• **WHAT YOU HAVE TO DO**
Reading the data below, count the lines that carry the string "agent". Give nothing but the count.
* * * * *
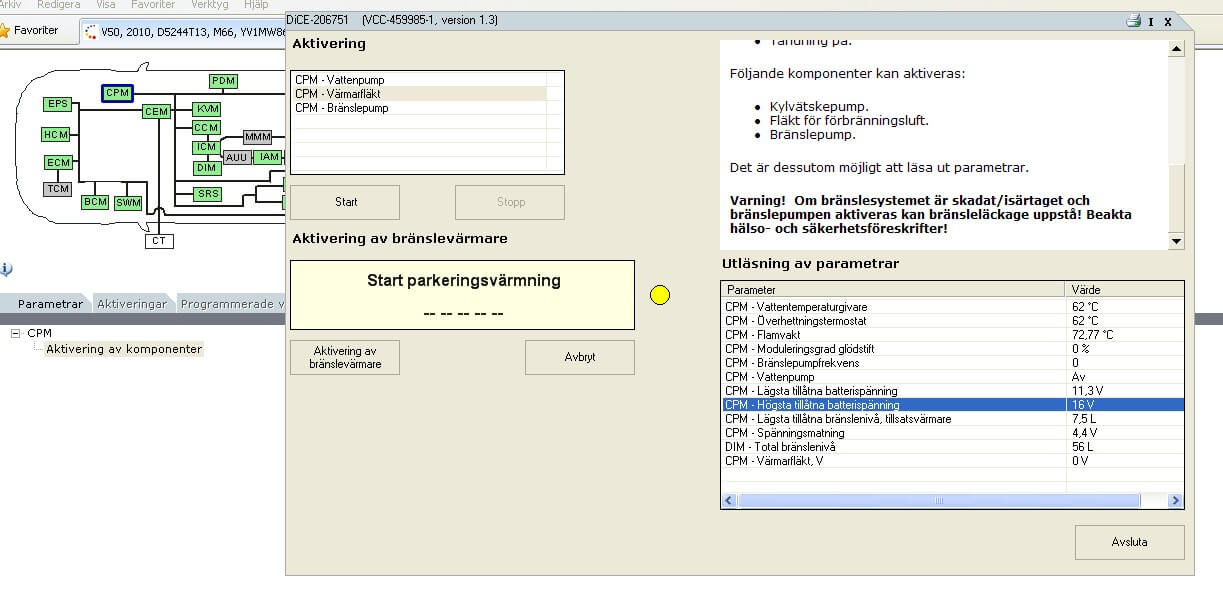1223x611 pixels.
Task: Open the Parametrar tab
Action: (x=50, y=304)
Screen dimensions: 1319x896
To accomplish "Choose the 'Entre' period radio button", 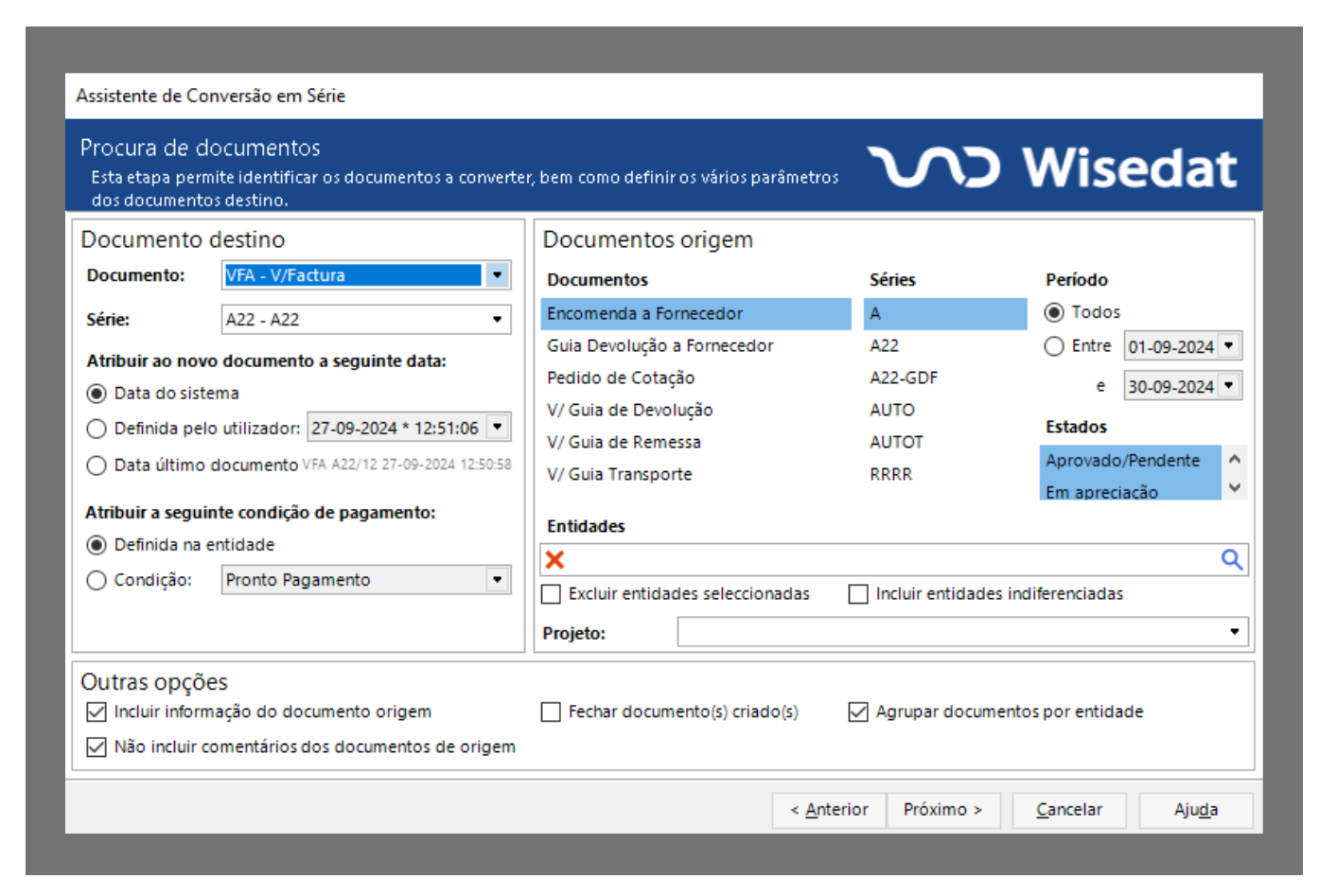I will (x=1054, y=346).
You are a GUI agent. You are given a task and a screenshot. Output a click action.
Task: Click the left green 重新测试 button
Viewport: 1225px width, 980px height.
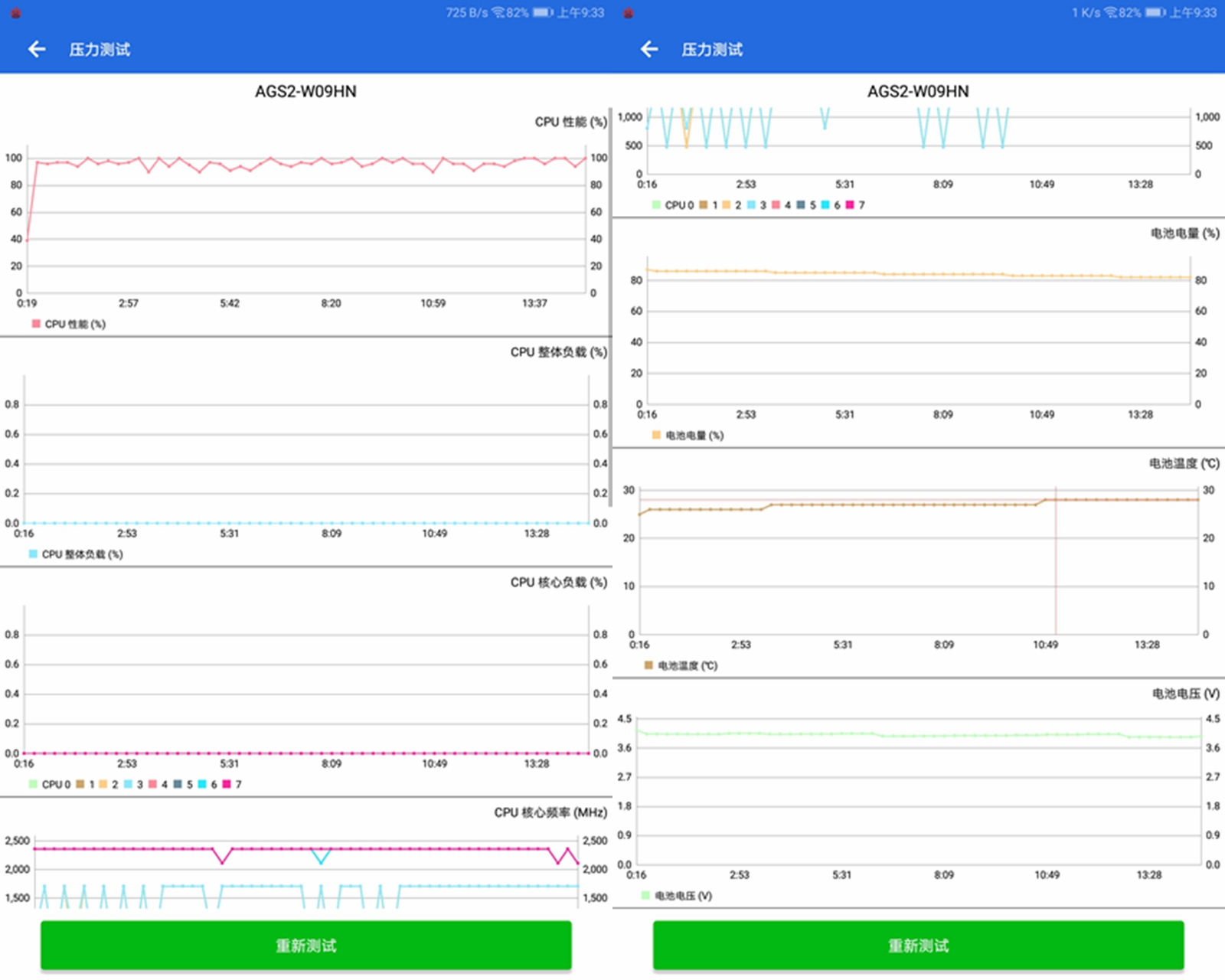coord(305,946)
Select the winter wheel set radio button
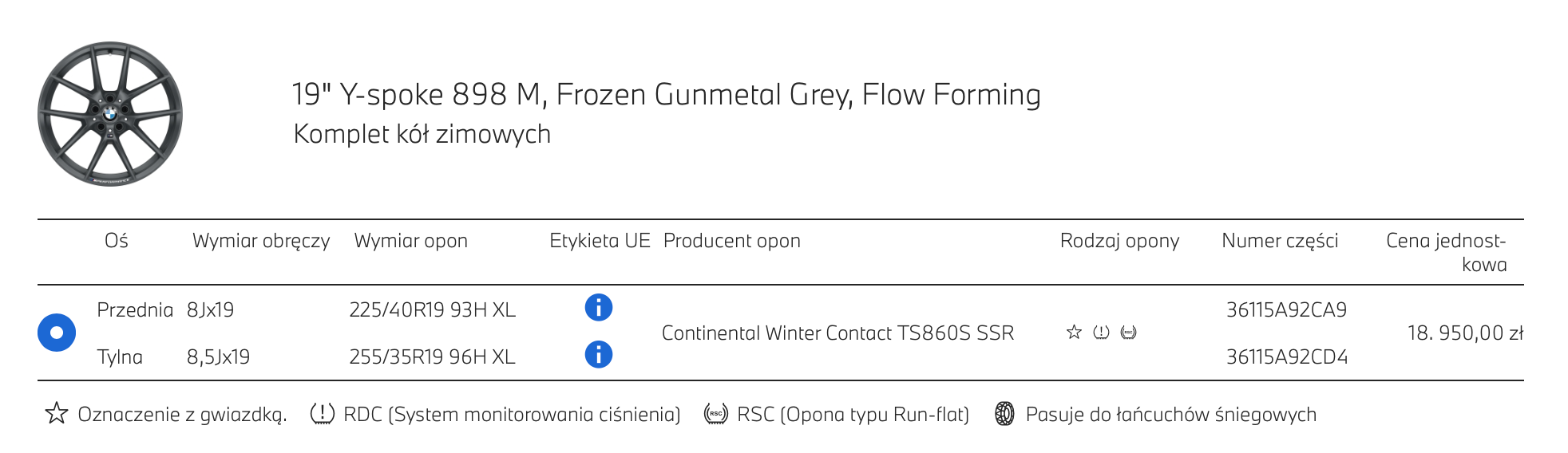 click(x=57, y=333)
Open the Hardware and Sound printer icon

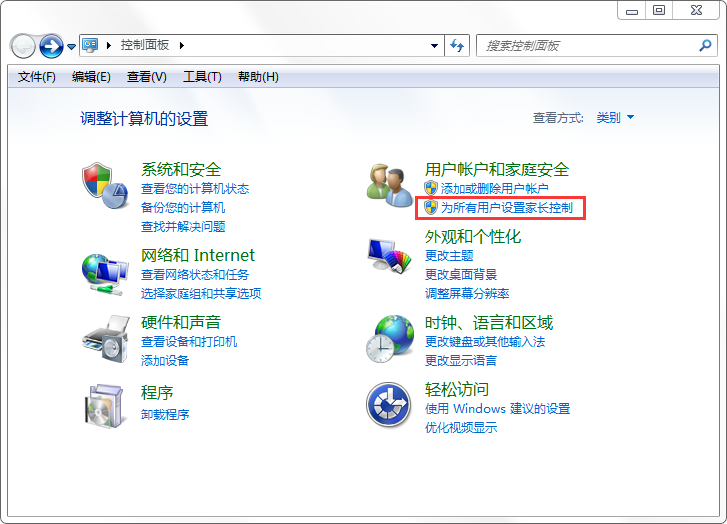coord(104,338)
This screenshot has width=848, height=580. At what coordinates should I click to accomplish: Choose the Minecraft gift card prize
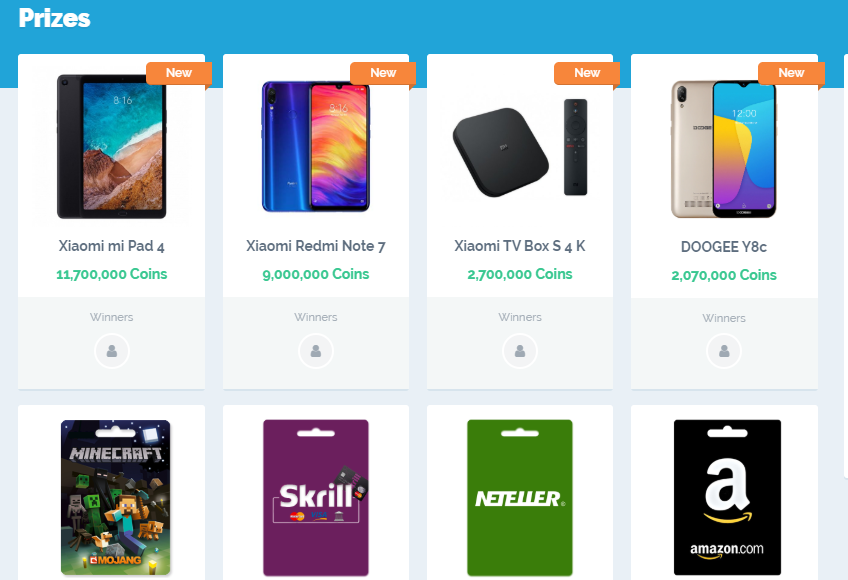tap(115, 497)
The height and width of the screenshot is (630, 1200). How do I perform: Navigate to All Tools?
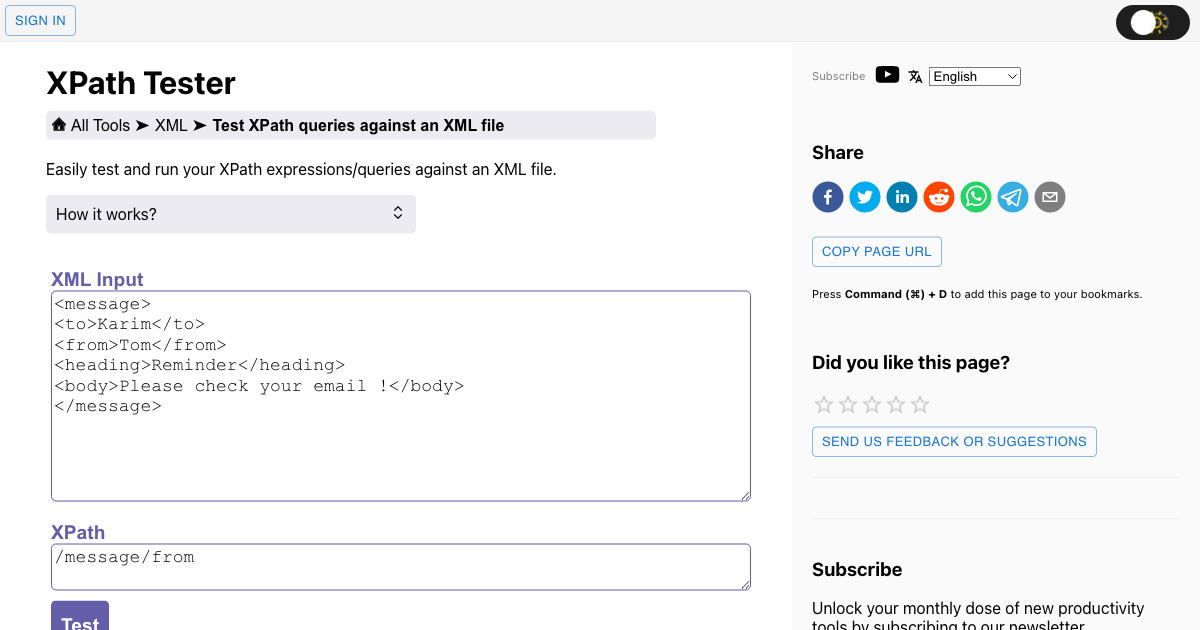click(x=99, y=125)
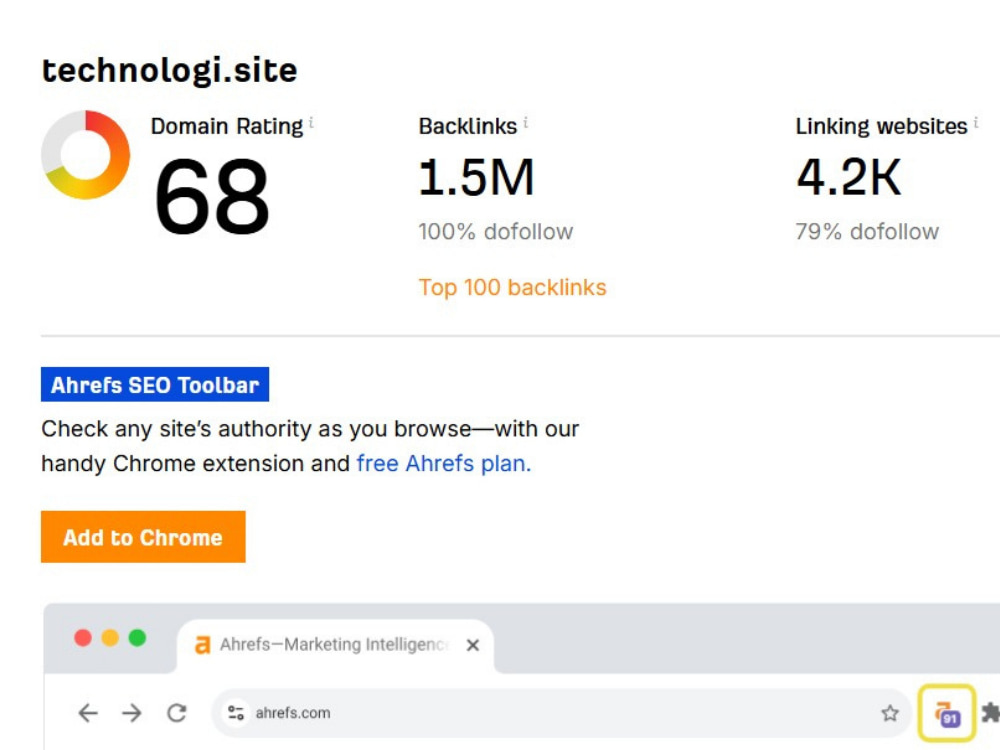Click the Linking websites info icon
This screenshot has height=750, width=1000.
coord(976,122)
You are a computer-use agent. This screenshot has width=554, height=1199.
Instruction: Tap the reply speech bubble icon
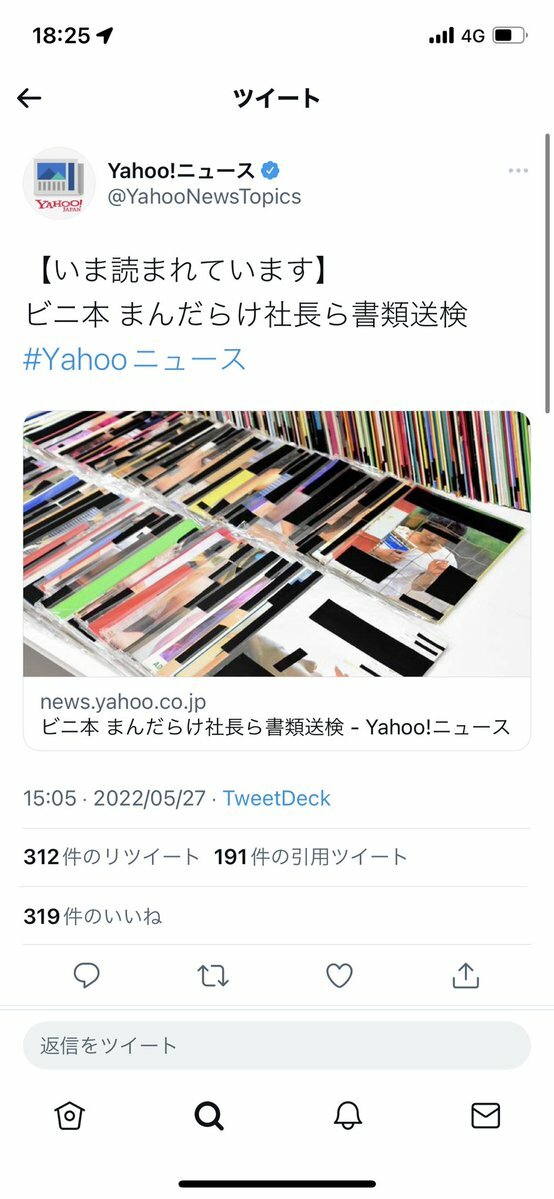pos(86,975)
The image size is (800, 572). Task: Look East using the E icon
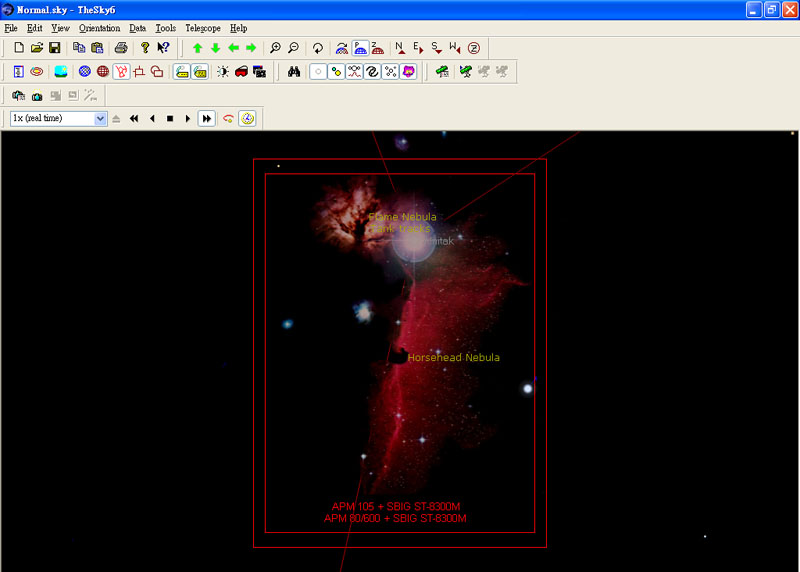(418, 48)
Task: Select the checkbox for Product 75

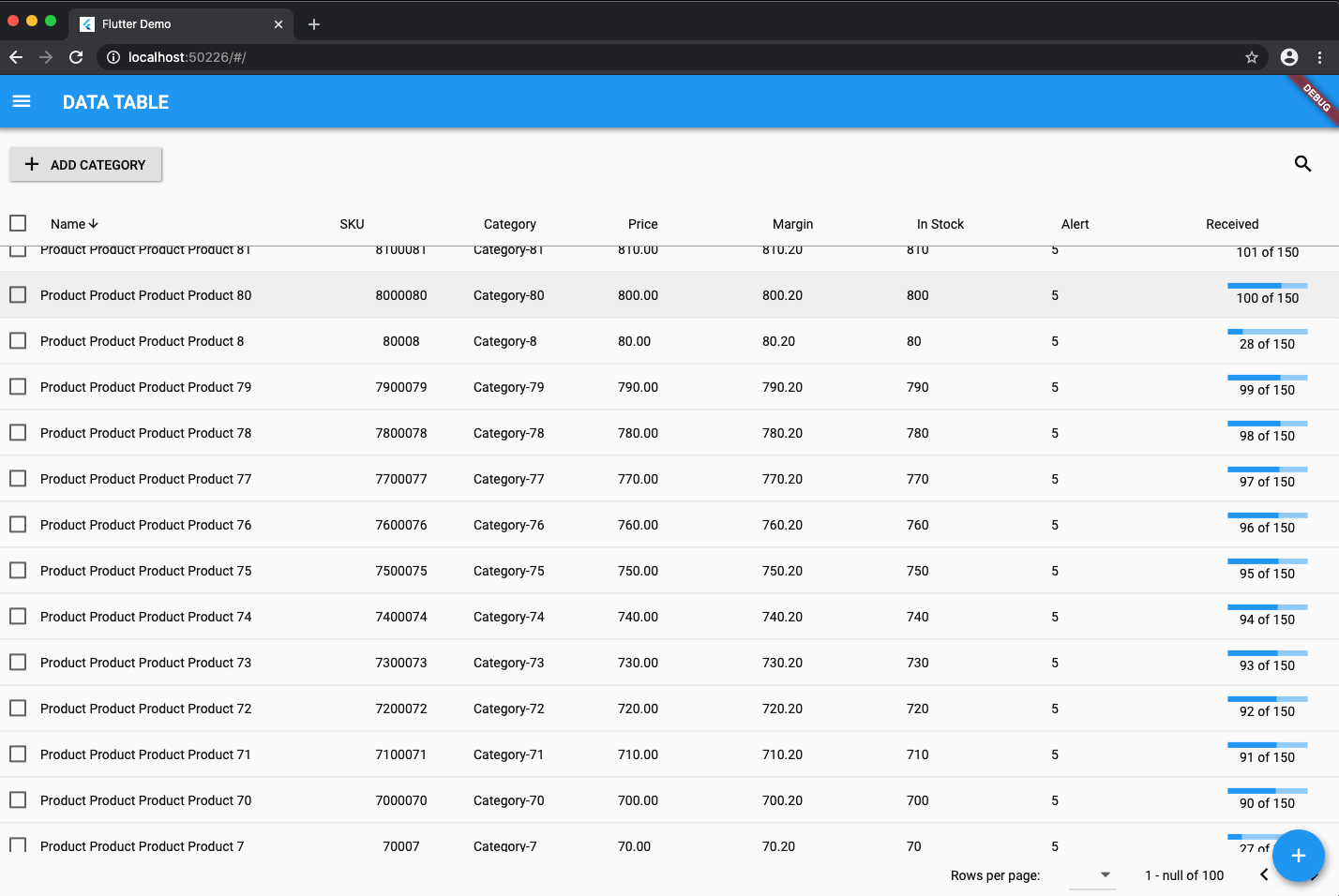Action: pyautogui.click(x=18, y=570)
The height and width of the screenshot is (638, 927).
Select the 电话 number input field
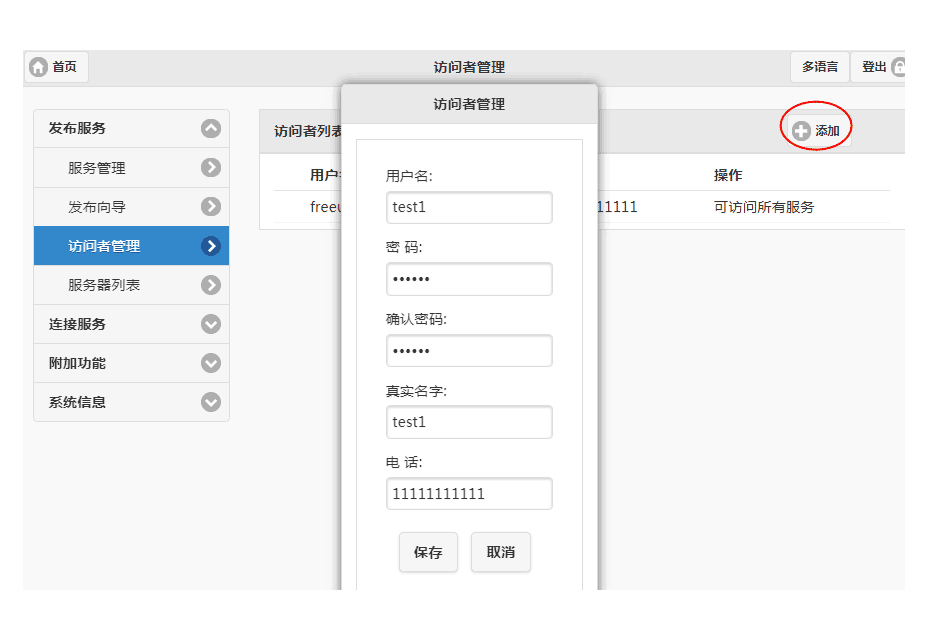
* * * * *
• **SOLVED EXERCISE**
2